Antes que nada, necesitaba un elemento de soborno. Bajó del coche y sacó las llaves. Abrió el portaequipajes. En la caja de cartón quedaban tres botellas de borgoña blanco. Se metió una dentro del chal, volvió a cerrar el portaequipajes, y se encaminó hacia la guarida de Proctor.

La puerta del refugio estaba cerrada con candado. Mientras recuperaba el aliento, cansado de haber vuelto a cruzar la isla, Maitland se apoyó en la muleta, bajo la lluvia tenue. El vagabundo estaba en cuclillas junto al desagüe del camino de acceso, llenando pacientemente un cubo de estaño con el agua que goteaba del poste indicador, veinte metros por encima de él.
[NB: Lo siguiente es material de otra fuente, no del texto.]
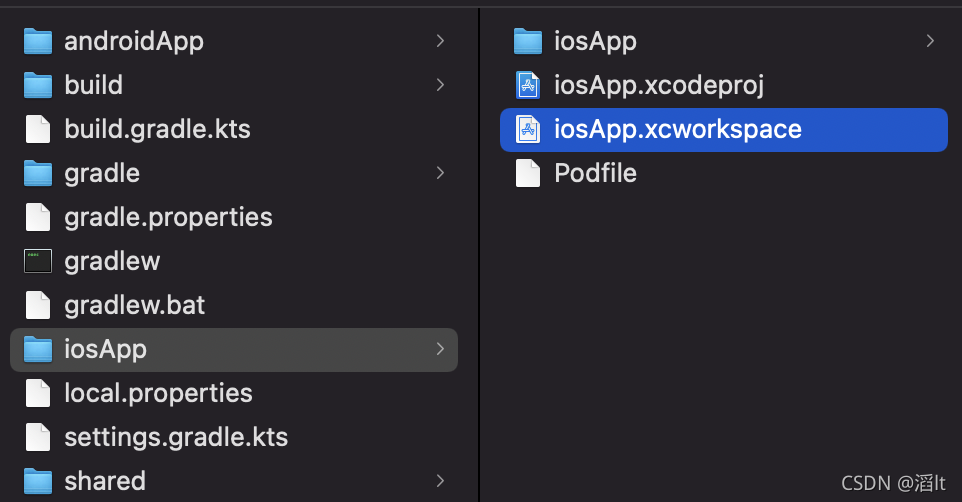Click the Podfile document icon
The image size is (962, 502).
[527, 173]
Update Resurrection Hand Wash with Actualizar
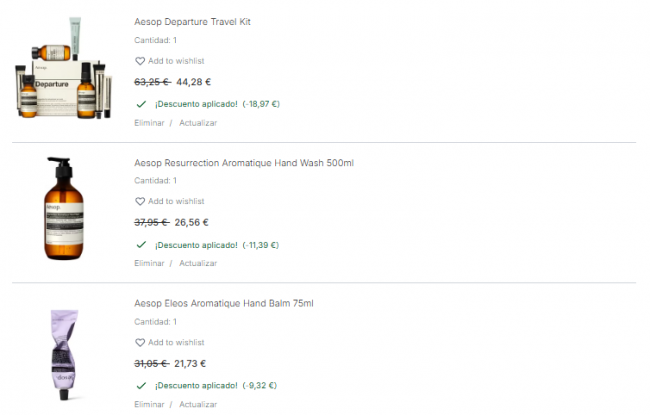650x415 pixels. click(198, 263)
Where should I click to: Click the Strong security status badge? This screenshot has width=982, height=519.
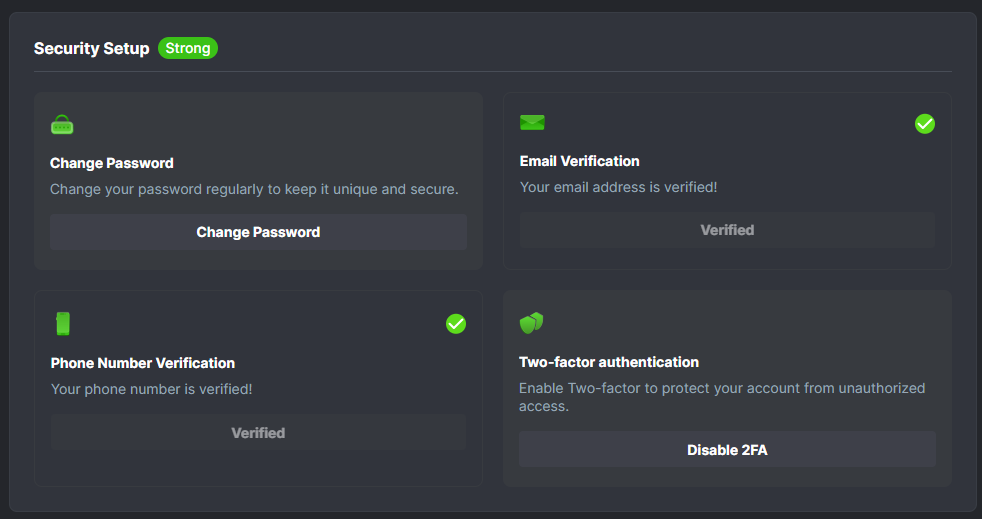(188, 48)
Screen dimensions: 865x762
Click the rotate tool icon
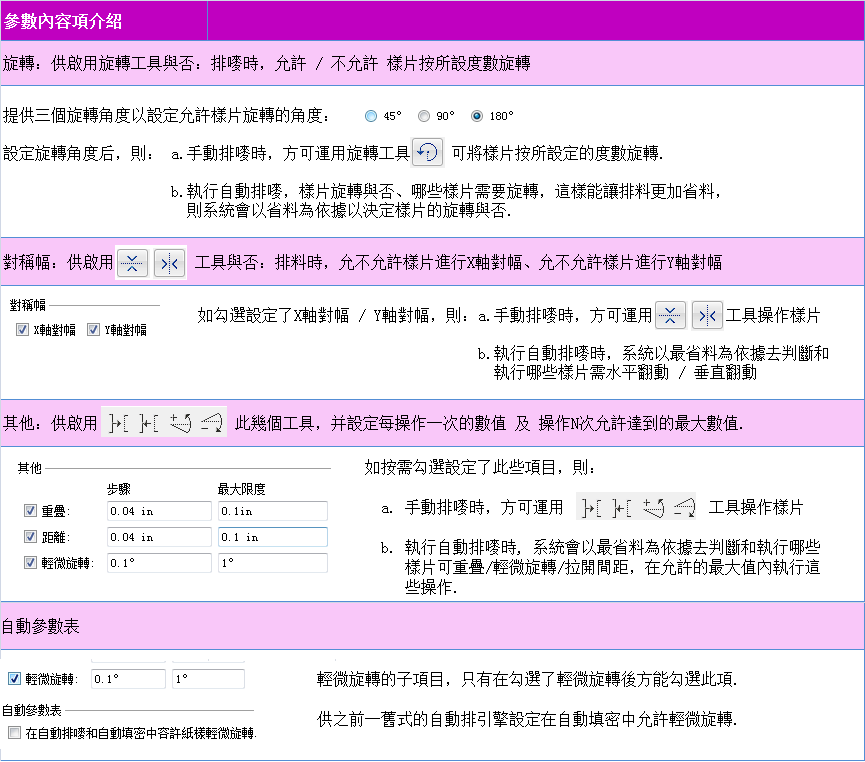427,153
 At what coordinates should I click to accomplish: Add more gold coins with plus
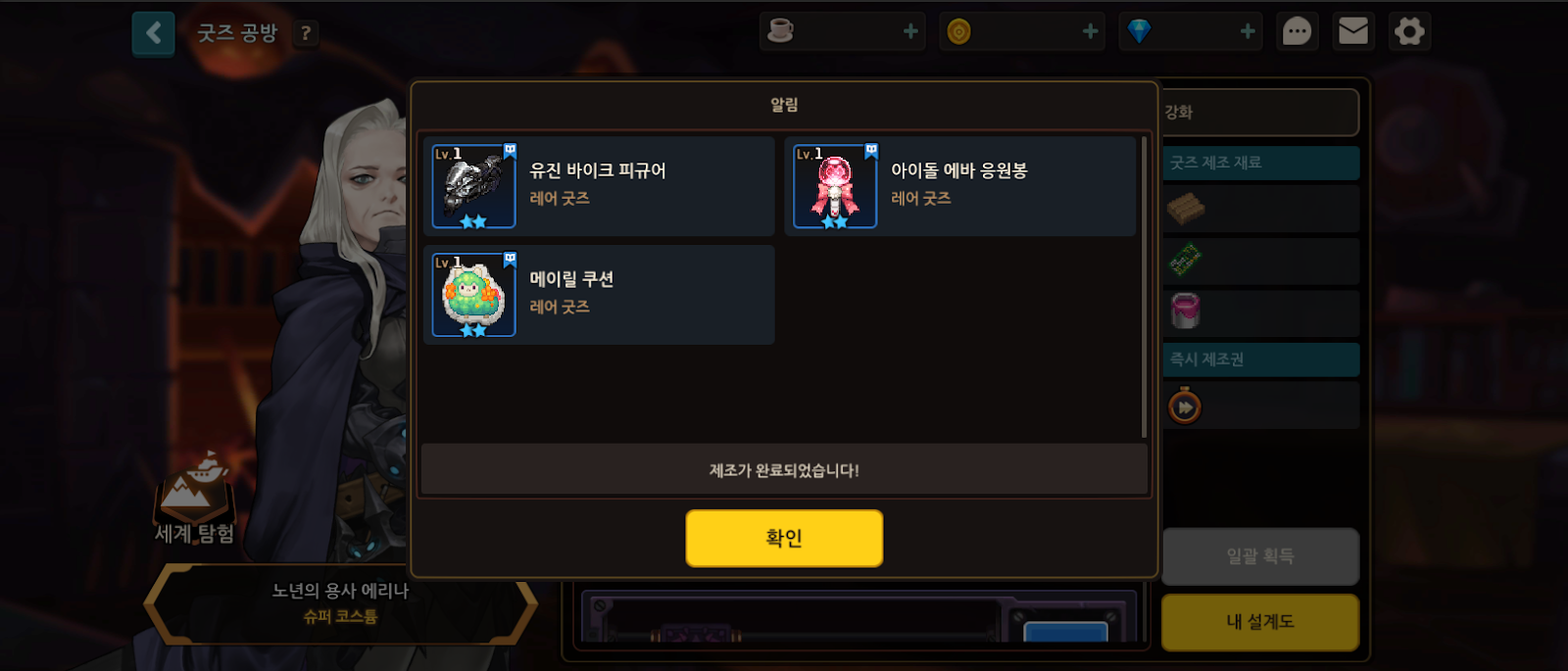pyautogui.click(x=1090, y=31)
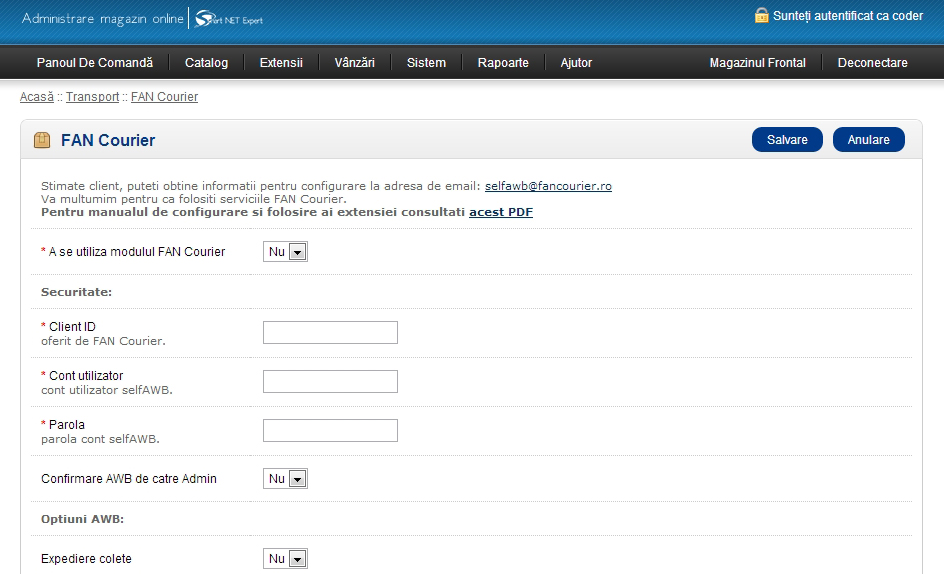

Cuando vio a Maitland, regresó al refugio, moviéndose como un topo entre la hierba. Dos jarros de metal le tintineaban en el cinturón. La mano derecha sujetaba media docena de trampas de resorte y un par de ratas pequeñas, de largas colas oscilantes. Maitland recordó la rata herida que le había trepado por la pierna. Al parecer, esos roedores campestres reforzaban la magra dieta de Proctor. Sin embargo, era evidente que conseguía otros alimentos, en algún lugar. Una vez que lo descubriera, la situación de Maitland en la isla sería más segura.

—Proctor… necesito comida. No duraré mucho si no consigo alimentarme.

El vagabundo lo miró con desconfianza y levantó las trampas, pero Maitland sacudió la cabeza.

—No comida —dijo Proctor, sin ambages.

—Eso es basura. Pero desayunamos carne, patatas, ensalada… ¿Dónde lo conseguiste?

Proctor apartó los ojos como si el tema dejara de interesarle. Maitland sacó de dentro del chal la botella de vino.

—Vino, Proctor… a cambio de comida. Hagamos un trueque.

Ofreció la botella al vagabundo, que se llevo el corcho a la nariz y olfateó la envoltura de metal.

—Está bien… Proctor lo llevará al sitio de la comida.